C. In the absence of satisfactory evidence to the contrary, it shall be presumed that no commercial coal, mineral, ore, oil, or subsurface substance exists in or on the land, and the court shall enter an order declaring the claim or right to be a cloud on the title and releasing the land therefrom and extinguishing such claim or right. However, if the defendant or defendants prove that a commercial coal, mineral, ore, oil, or subsurface substance exists in or on the land, the court shall require such coal, mineral, ore, oil, or subsurface substance to be charged with taxes according to law.
1924, p. 720; 1930, p. 721; Michie Code 1942, § 6239a; 1944, p. 49; Code 1950, § 55-155; 1977, c. 624; 2019, c. 712, § 45.1-161.311:11; 2021, Sp. Sess. I, c. 387.
§ 45.2-402. Presumption regarding use of underground space.A. Except as otherwise provided in the deed by which the owner of minerals derives title, the owner of minerals shall be presumed to be the owner of the shell, container chamber, passage, or space opened underground for the removal of the minerals, with full right to haul and transport minerals from other lands and to pass people, materials, equipment, water, and air through such space. No injunction shall lie to prohibit the use of any such shell, container chamber, passage, or space opened underground by the owner of minerals for any such purpose. The provisions of this subsection shall not affect any contractual obligation or agreement entered into prior to July 1, 1981.
B. Notwithstanding the provisions of subsection A, with respect to the coal mineral estate, unless expressly excepted by the instrument creating the mineral ownership or lease interest, the owner or, if leased, the lessee of the coal mineral estate or its successor, assign, sublessee, or affiliate retains the right to any coal remaining in place after the removal of surrounding coal, as well as the right to use the shell, container chamber, passage, space, or void opened underground that was created by the removal of the coal.

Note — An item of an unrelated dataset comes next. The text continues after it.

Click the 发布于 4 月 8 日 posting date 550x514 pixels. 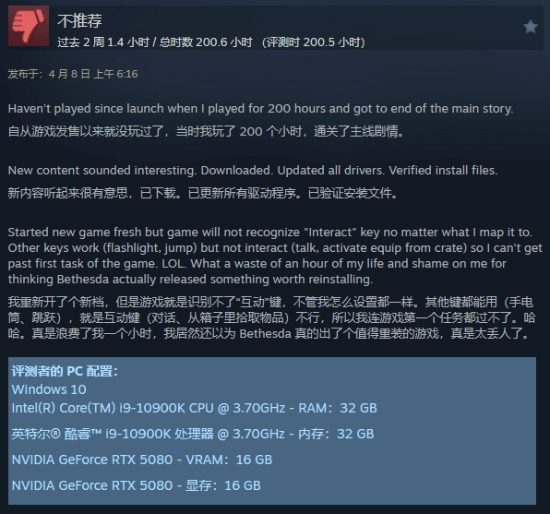[73, 74]
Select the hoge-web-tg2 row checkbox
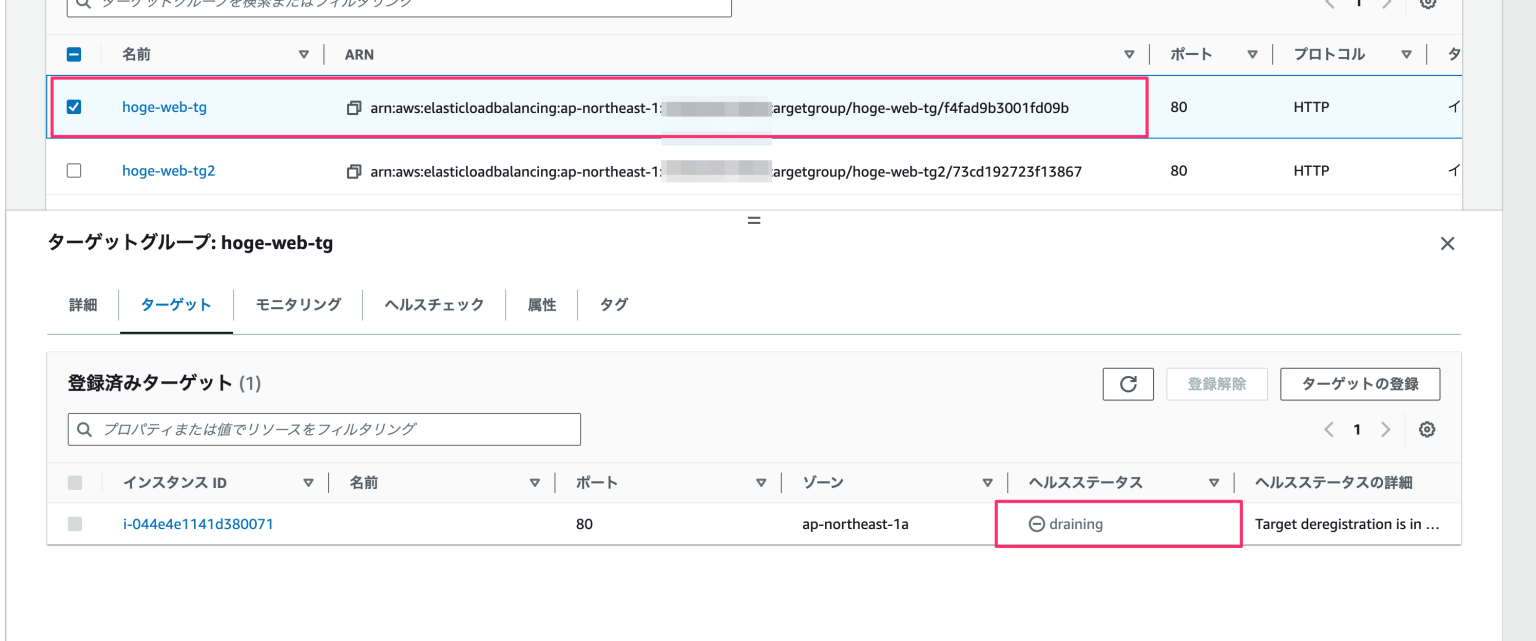 pos(73,170)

1. Any such shell, container chamber, passage, space, or void opened underground that is within the boundaries of a mine permit issued under this title may be used consistent with state and federal regulations for any activity related to removal of coal from any lands for which a permit to mine coal has been approved, and no injunction shall lie to prohibit such use.
2. Any such shell, container chamber, passage, space, or void opened underground that is located in a sealed mine for which a mining permit no longer exists may be used consistent with state and federal regulations for any activity related to removal of coal from any lands for which a permit to mine coal has been approved only with the consent of the owner of such shell, container chamber, passage, space, or void. Such consent shall not be unreasonably withheld if the owner has been offered reasonable compensation for such use. In determining whether an offer of compensation is reasonable, a court shall be guided by the compensation set forth in other leases for the use of mine voids as is customary in the area.
C. No provision of subdivision B 1 or 2 shall (i) affect any provision contained in any contract in effect as of July 1, 2012, expressly prohibiting the use of any shell, container chamber, passage, space, or void opened underground that was created by the removal of the coal; (ii) alter any contract entered into prior to July 1, 2012, that provides for the payment of compensation from the lessee to the lessor expressly for the use of any shell, container chamber, passage, space, or void opened underground that was created by the removal of the coal; or (iii) have any bearing on or application to any determination of ownership rights in natural gas or coalbed methane.
1981, c. 291, § 55-154.2; 2012, c. 695; 2019, c. 712, § 45.1-161.311:10; 2021, Sp. Sess. I, c. 387.